Frowning upon "irrational faiths and beliefs", Vice President Hamid Ansari on Saturday said there is "intolerance of criticism and questioning" in the society with individual dissenters ostracized or killed - comments that came against the backdrop of 'intolerance' debate.
"Dubious foundations, irrational faiths and beliefs based on unscientific prejudices and habits still persist, he said while inaugurating a panel discussion on 'Scientific Temper: A pre-requisite for Knowledge based Society' in New Delhi.
Contending that "there is intolerance of criticism and questioning", Ansari said, "Attempts to separate myth from fact, history from mythology, belief from scientifically- verified facts are often frowned upon. Pursuant to it, occult is dubbed scientific and superstition as 'culture'."
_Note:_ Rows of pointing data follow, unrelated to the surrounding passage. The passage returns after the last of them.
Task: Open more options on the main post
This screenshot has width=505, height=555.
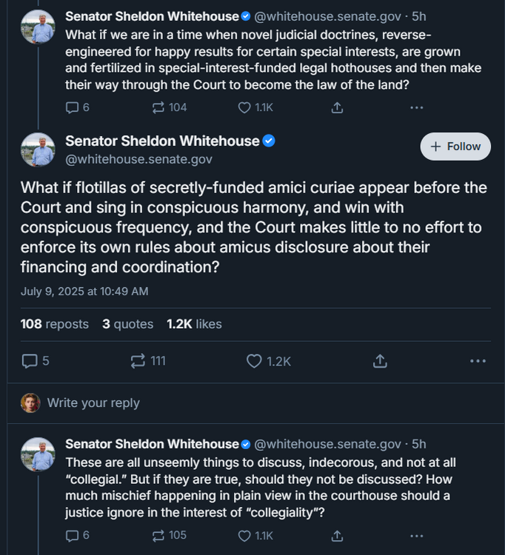Action: tap(478, 361)
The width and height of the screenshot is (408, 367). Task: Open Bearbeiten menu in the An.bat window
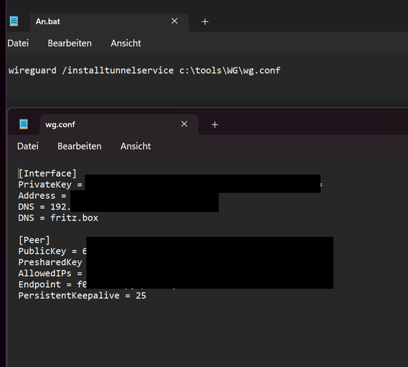coord(69,44)
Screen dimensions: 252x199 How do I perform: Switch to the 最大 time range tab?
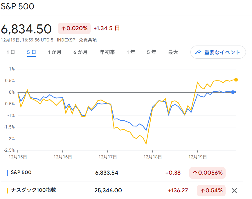pos(173,52)
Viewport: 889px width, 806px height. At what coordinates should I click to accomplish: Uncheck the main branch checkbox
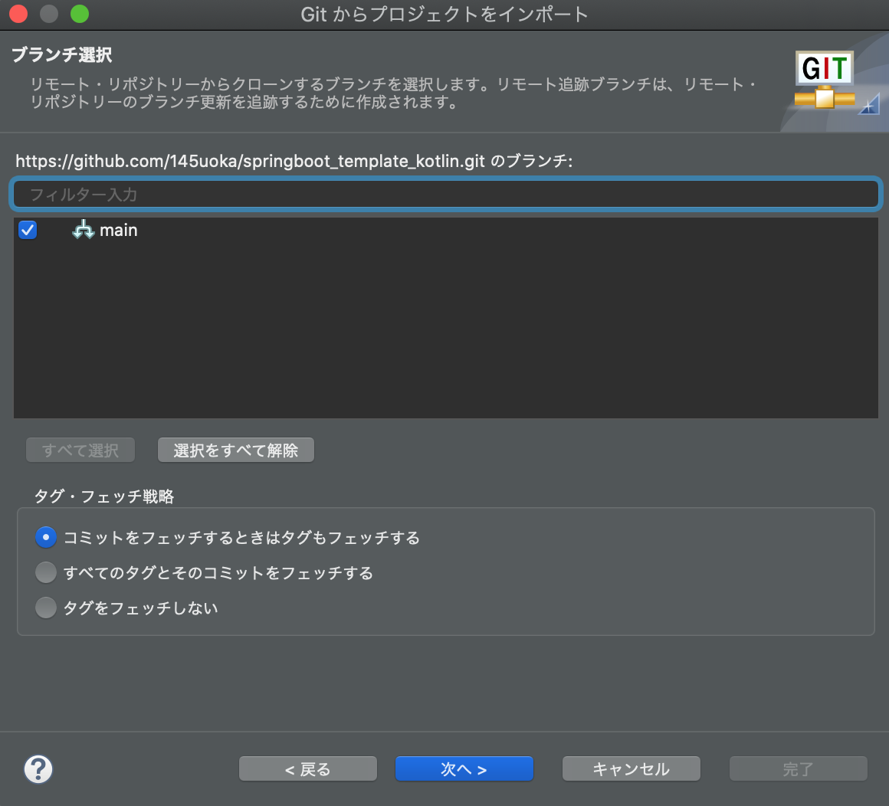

He said such approaches have "often taken unpleasant and violent turn: books have been banned or withdrawn from circulation, libraries have been burnt, individual dissenters ostracised or killed, social peace disturbed and violence inflicted on citizens."
The Vice President said, "In each of these cases, the working assumption is that questioning will hurt sentiments, damage or destroy existing order or structures, undermine faith, disrupt social order."
His comments come against the backdrop of debate on 'intolerance' in the country.
He rued that even scientists succumb to practices that derogate from scientific temper and said that the education system was insufficiently equipped to inculcate this thinking in young minds.
Emphasising that public acceptance of scientific temper in the society was a pre-condition for fostering and sustaining the cultivation of innovations and scientific research, Ansari said there is need to create the right ambience and structures to encourage scientific research and innovation.
"Much too often there is a lack of scientific temper in our daily life. In our family life, we don't approve of questioning. Most parents don't like children asking questions. In schools, from nursery to high school, teachers frown upon children raising questions.
"In colleges and universities, asking questions is often considered 'cheeky' and an attempt by students to cast doubt a teacher's knowledge of the teacher," Ansari said
He said this frame of mind is reflected in our attitude to matters of social custom, inherited tradition and faith.